Real timelines are not as orderly as the synthetic timelines; they have fewer clear subproblems because not every variable in a subproblem is discussed and variables from other subproblems may be discussed. Therefore, we added noise to the synthetic data to create instances with noise at several levels: 0%, 5%, and 10% (this is a sixth characteristic, NOISE). To add noise, we created a new, noisy instance from a no-noise instance by randomly determining, for each variable in each time segment, whether to flip that value from coded to uncoded (or vice versa), with a probability equal to the NOISE value.
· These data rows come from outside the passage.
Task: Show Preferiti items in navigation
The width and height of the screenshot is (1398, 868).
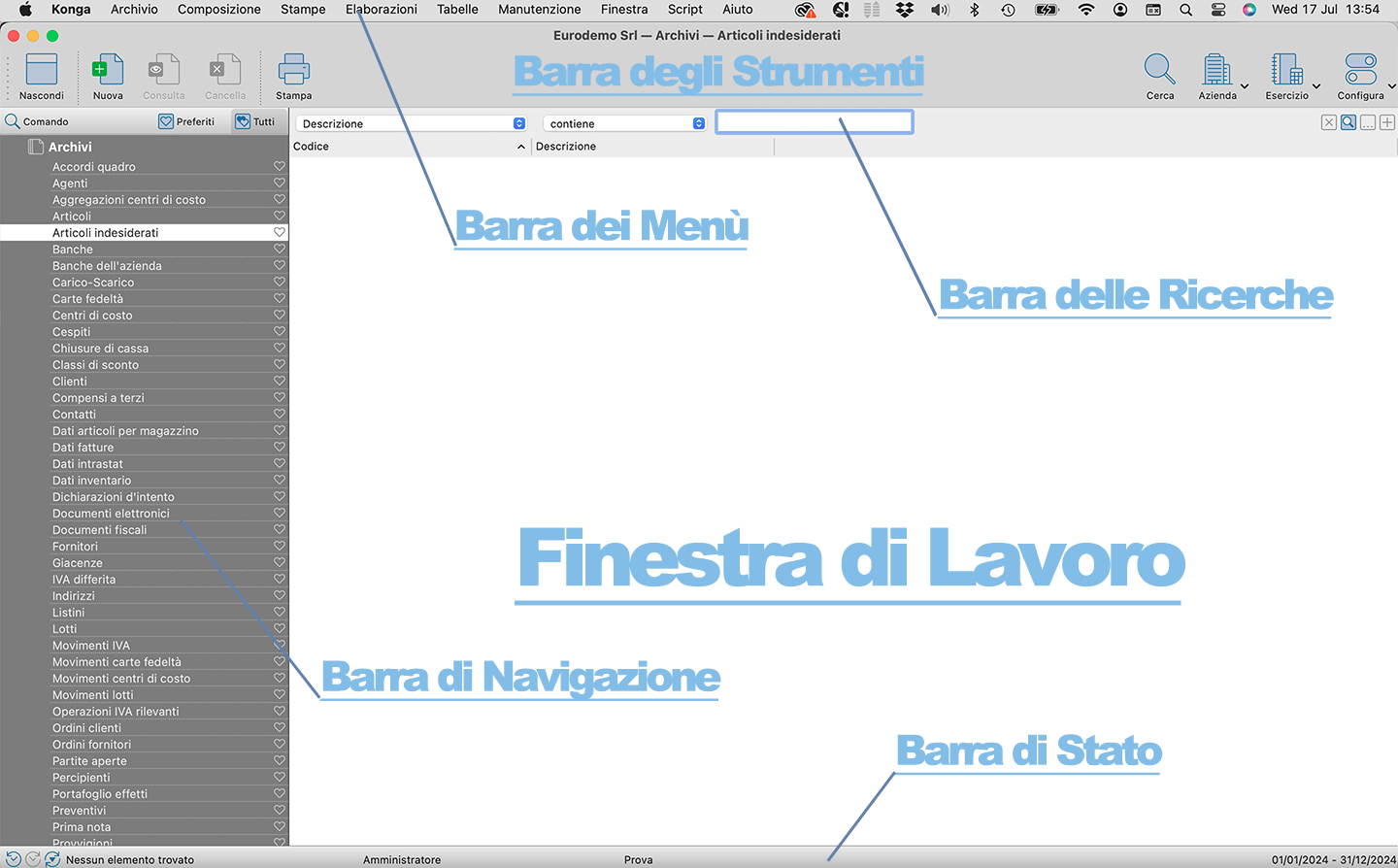Action: [186, 121]
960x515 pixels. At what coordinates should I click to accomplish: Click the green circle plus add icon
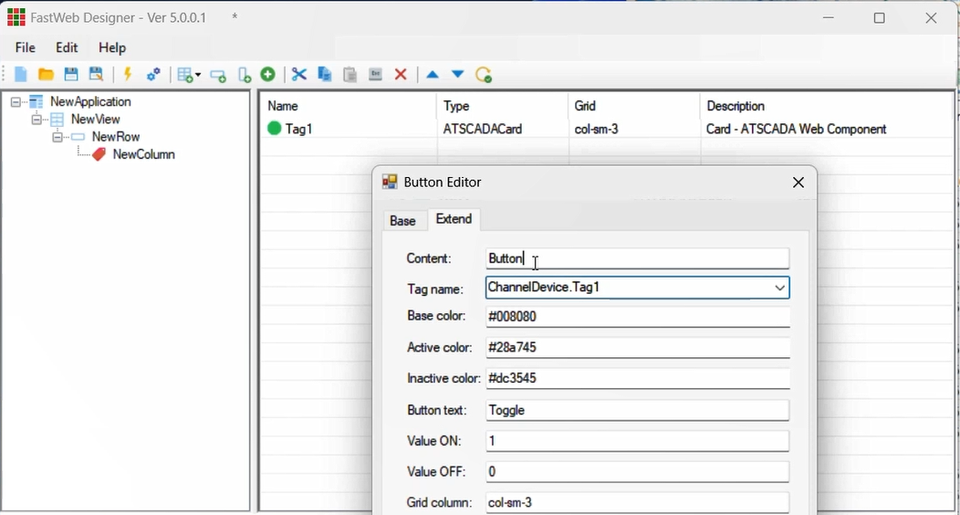(268, 75)
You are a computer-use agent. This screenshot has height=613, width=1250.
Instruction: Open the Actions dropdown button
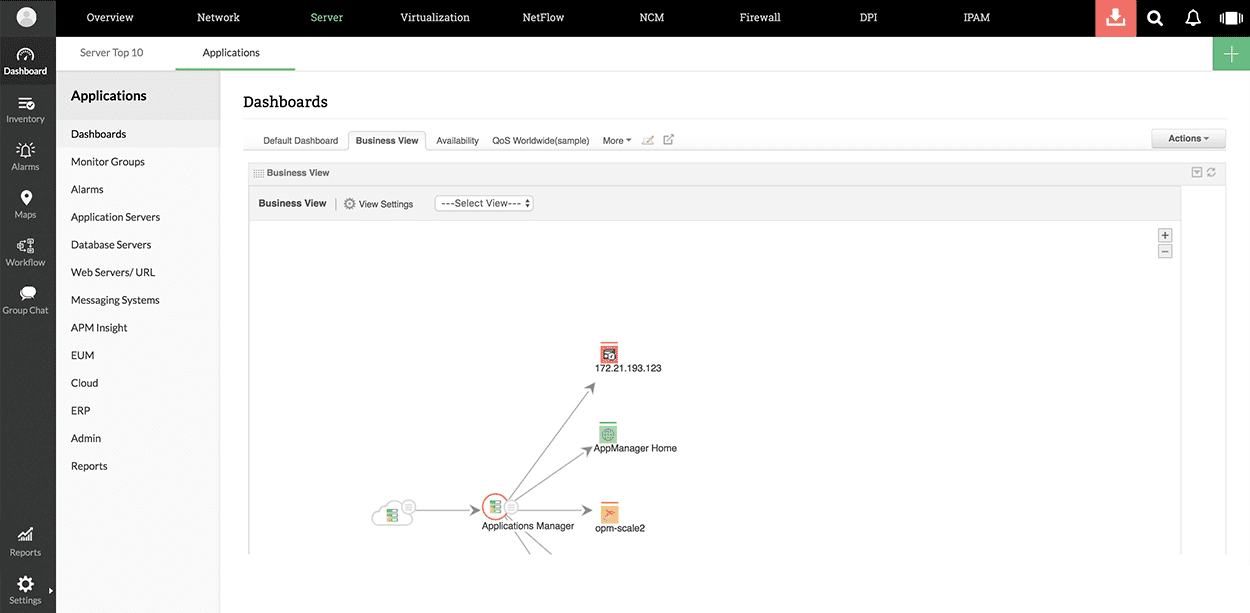[1188, 139]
### Computational Experiments.

To test the sensitivity of the clustering algorithms to variations in the data set characteristics, we ran three experiments, each with its own set of test instances. Experiment A was a tuning experiment to determine the impact of the clustering algorithm parameters and to select the best algorithm parameters for the remaining experiments. Experiment B explored the impact of instance size and subproblem size. Experiment C explored the impact of subproblem “overlap,” the extent to which multiple subproblems were considered at the same time. These experiments required 2650 instances.

Each experiment included multiple problem sets, where a problem set is a set of instances generated using the same values for the five problem set characteristics (NUMVAR, LENGTH, SIZE, TBET, and WORK). Because three of these parameters are distributions, we generated 50 different no-noise instances using the same characteristics (we confirmed that 50 instances were sufficient, since results for 50 instances were the same as those for 500). Depending on the number of noise levels included in the experiment (0% and 10%; or 0%, 5%, and 10%), the total number of instances in each problem set was either 100 or 150.

Experiment A (the tuning experiment) included four problem sets that were created by varying the subproblem size (SIZE) and the length of the work sessions (WORK), to determine whether these parameters interacted with the algorithm parameters. These two characteristics were chosen because they were most likely to interact: the clustering algorithms' performance may vary with the number of subproblems (controlled by SIZE) or with how often subproblems overlapped with others (partially controlled by WORK). In each problem set, we generated 50 instances with no noise. For every no-noise instance, we also generated a corresponding 10% noisy instance, for a total of 100 instances in each problem set. Table 1 lists the problem set parameter values used to generate the instances for experiment A.

From these instances, we generated clusters by varying the key parameters of the clustering algorithms. For the hierarchical clustering algorithm, we varied the threshold used to stop clustering. For the spectral clustering algorithm, we varied the threshold used to stop clustering and the number of eigenvectors used to compute each variable's projection. For the Markov clustering algorithm, we varied the inflation value. For the association rules, we varied the minimum support and minimum confidence level. Further information on the role of each parameter is provided in Sec. 3.5.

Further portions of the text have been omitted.